WHAT YOU HAVE TO DO:
Write out the material verbatim, from its first line up to and including the line containing "(611, 473).".

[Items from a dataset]
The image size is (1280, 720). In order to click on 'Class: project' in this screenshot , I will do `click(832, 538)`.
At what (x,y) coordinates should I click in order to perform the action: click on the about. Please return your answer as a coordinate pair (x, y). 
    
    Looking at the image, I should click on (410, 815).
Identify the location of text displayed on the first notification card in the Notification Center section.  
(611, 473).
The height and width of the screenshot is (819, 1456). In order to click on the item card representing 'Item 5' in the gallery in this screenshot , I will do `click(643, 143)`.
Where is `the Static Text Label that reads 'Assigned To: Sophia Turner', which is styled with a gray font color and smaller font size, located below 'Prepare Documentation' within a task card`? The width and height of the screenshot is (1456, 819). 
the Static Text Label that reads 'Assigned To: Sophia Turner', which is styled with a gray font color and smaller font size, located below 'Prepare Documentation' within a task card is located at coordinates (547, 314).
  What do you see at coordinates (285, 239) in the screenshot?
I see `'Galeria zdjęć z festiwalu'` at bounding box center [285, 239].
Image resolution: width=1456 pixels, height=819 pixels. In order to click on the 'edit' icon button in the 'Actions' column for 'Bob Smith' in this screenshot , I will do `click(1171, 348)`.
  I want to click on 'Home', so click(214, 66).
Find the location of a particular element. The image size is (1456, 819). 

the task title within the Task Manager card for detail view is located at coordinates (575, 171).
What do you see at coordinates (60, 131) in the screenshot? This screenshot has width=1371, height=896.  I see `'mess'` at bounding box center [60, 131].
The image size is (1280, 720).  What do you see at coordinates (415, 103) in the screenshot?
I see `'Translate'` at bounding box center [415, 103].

EXERCISE OUTPUT:
The image size is (1280, 720). In order to click on 'Class: project' in this screenshot , I will do `click(832, 538)`.
At what (x,y) coordinates should I click in order to perform the action: click on the about. Please return your answer as a coordinate pair (x, y). 
    
    Looking at the image, I should click on (410, 815).
Identify the location of text displayed on the first notification card in the Notification Center section.  
(611, 473).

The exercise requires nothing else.